**PERINTAH 1:** Ambil setiap baris entri yang memuat kata "Instruction", lalu salin baris itu apa adanya.

**TEKS:**
>>>>

Kolom
21 Maret, 2025 07:02 WIB
Penulis:Andi Reza Rohadian
Editor:Ananda Astridianka
Perekonomian nasional sedang tidak baik-baik saja. Hal itu tercermin dari realisasi penerimaan perpajakan hingga akhir Februari 2025 mencapai Rp 240,4 triliun atau 9,7 persen dari target tahunan. Dari jumlah tersebut, penerimaan pajak hanya Rp 187,8 triliun atau 8,4 persen dari target, turun 30,19 persen dibandingkan periode yang sama tahun lalu sebesar Rp 269,02 triliun.
Apa boleh buat, selama dua bulan pertama 2025, ekonomi nasional memang mengalami perlambatan, yang berdampak pada terhadap daya beli masyarakat dan aktivitas usaha.
Untuk menambal kekurangan penerimaan pajak, Kementerian Keuangan lantas memburu 2.000 wajib pajak agar melaksanakan kewajibannya. Terdiri dari wajib pajak (WP) perorangan dan WP badan, mereka sudah diidentifikasi, kemudian akan dianalisis, dilakukan pengawasan, pemeriksaan, penagihan dan intelijen.
Tapi sebelum bertindak all out demi mengejar target, sebaiknya Direktorat Jenderal (Ditjen) Pajak membenahi perilaku aparaturnya yang kerap bermain-main dengan uang rakyat.
Di tengah maraknya pemutusan hubungan kerja (PHK), melemahnya daya beli masyarakat , mengemuka kabar yang sungguh menyakiti hati rakyat. Mantan Kepala Kantor Wilayah Ditjen Pajak Khusus (2015-2018) Muhammad Haniv awal Maret lalu diperiksa oleh Komisi Pemberantasan Korupsi (KPK). Dia telah ditetapkan sebagai tersangka pidana korupsi gratifikasi.

<<<<

Entri yang diambil dari sebuah koleksi
>>>>

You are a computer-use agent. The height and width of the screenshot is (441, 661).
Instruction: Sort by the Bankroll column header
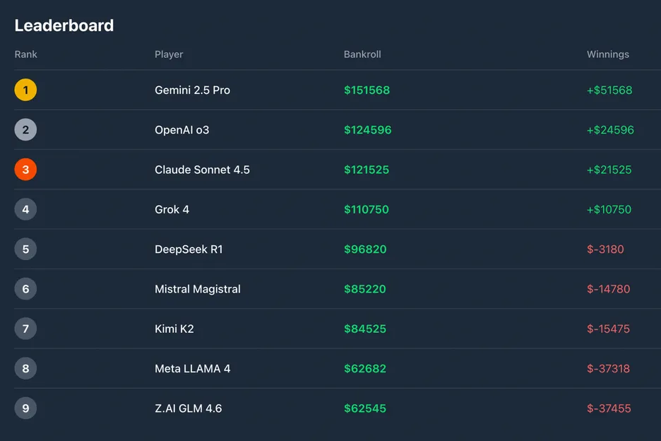362,54
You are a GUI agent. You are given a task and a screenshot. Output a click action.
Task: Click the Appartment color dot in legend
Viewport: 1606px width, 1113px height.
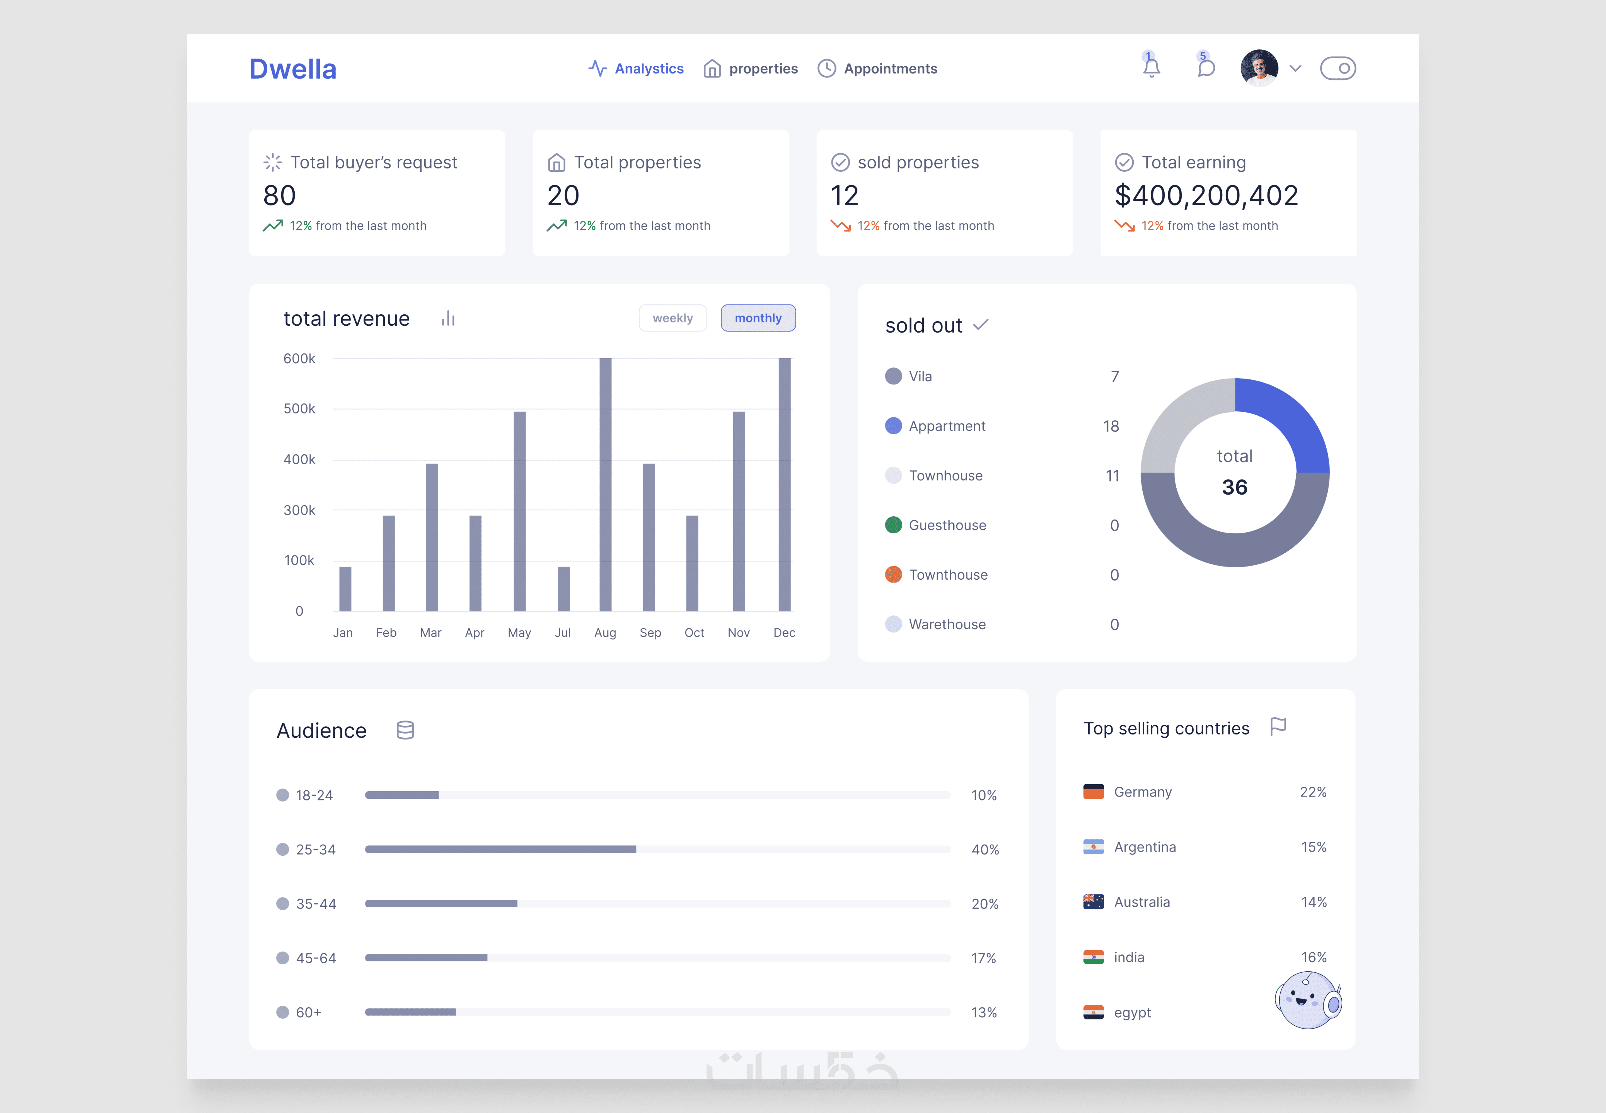point(893,426)
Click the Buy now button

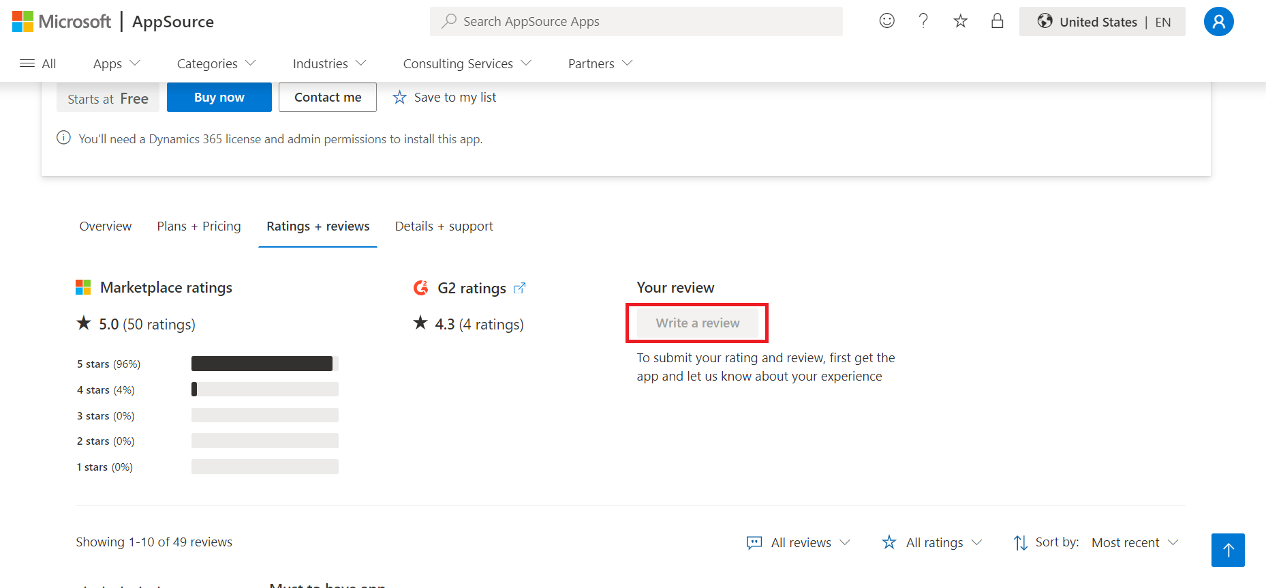tap(219, 98)
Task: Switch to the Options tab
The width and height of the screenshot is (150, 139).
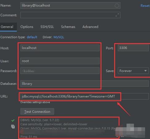Action: coord(27,27)
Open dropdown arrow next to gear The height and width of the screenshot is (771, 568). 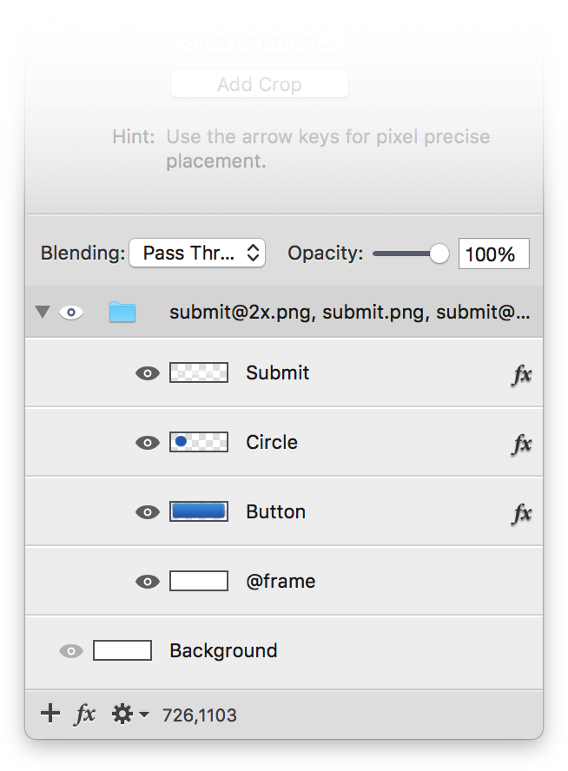point(144,715)
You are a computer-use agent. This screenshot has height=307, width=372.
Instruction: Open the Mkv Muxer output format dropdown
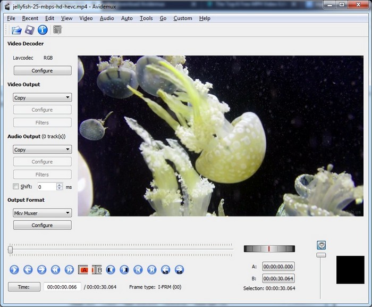pos(42,213)
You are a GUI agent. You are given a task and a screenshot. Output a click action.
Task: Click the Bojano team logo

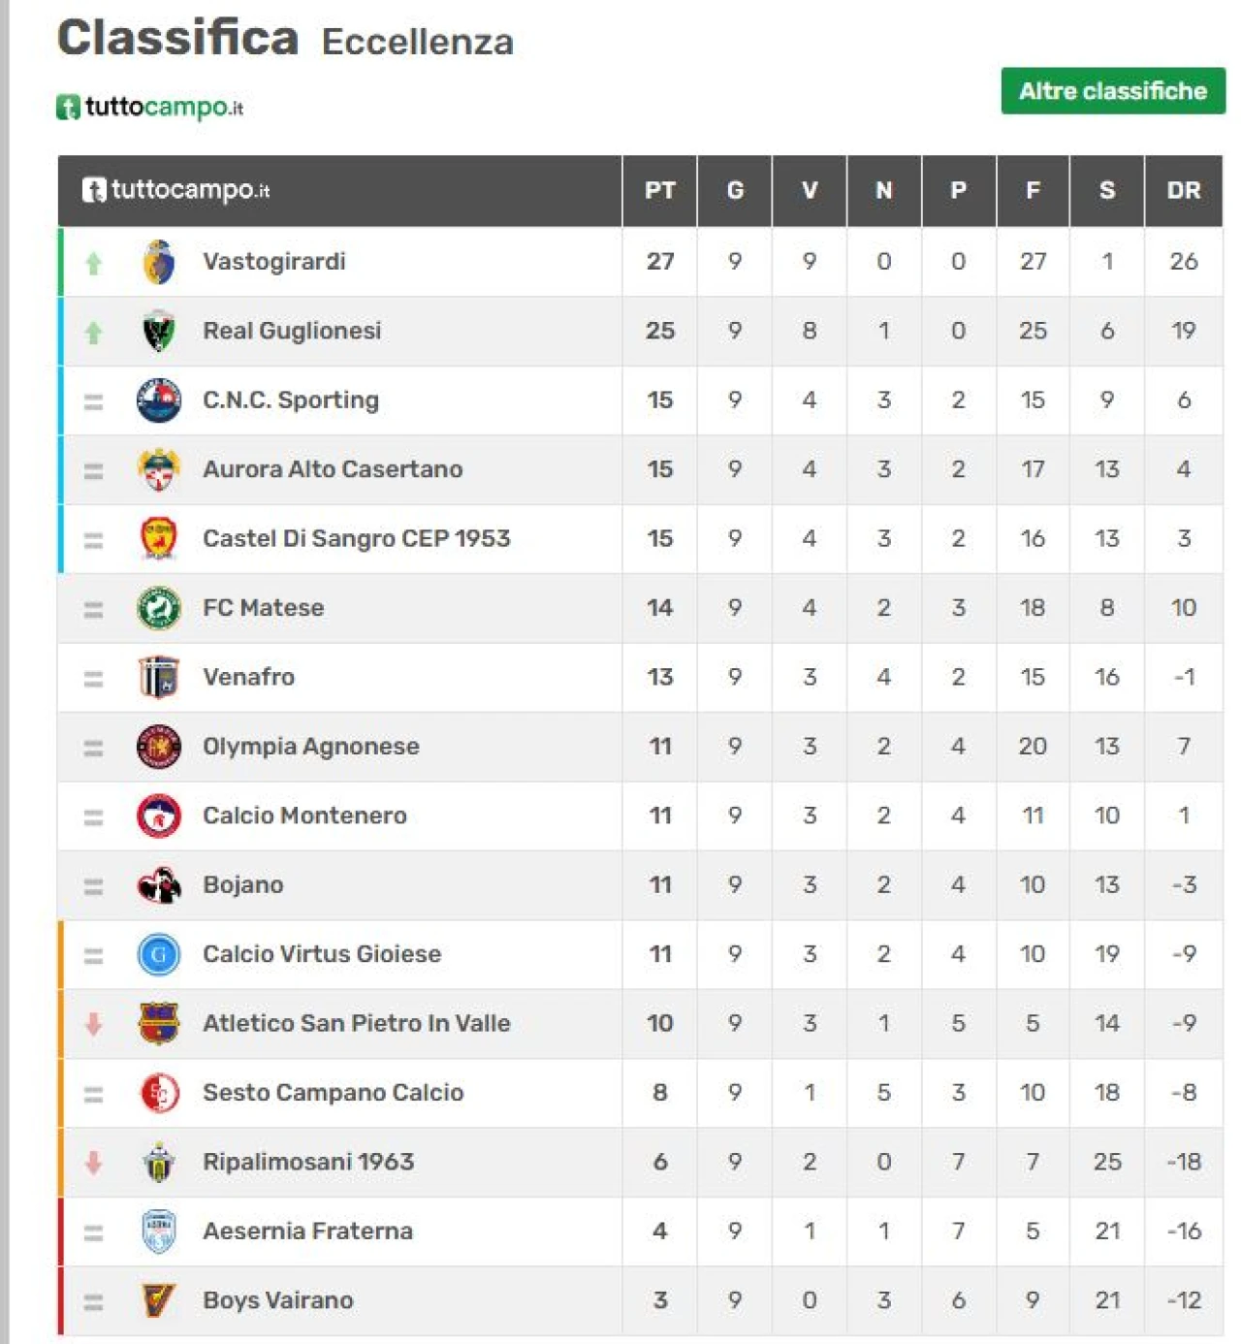point(159,885)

<<<<

**PERINTAH 2:**
Jawab pertanyaan berikut berdasarkan teks:
(a) Berapa realisasi penerimaan perpajakan hingga akhir Februari 2025?
(b) Berapa jumlah wajib pajak yang diburu Kementerian Keuangan?
(c) Lembaga apa yang memeriksa Muhammad Haniv awal Maret?

**JAWABAN AKHIR 1:**
Instruction: Sort by the Bankroll column header
Instruction: Open the Mkv Muxer output format dropdown

**JAWABAN AKHIR 2:**
(a) Rp 240,4 triliun, atau 9,7 persen dari target tahunan.
(b) 2.000 wajib pajak.
(c) Komisi Pemberantasan Korupsi (KPK).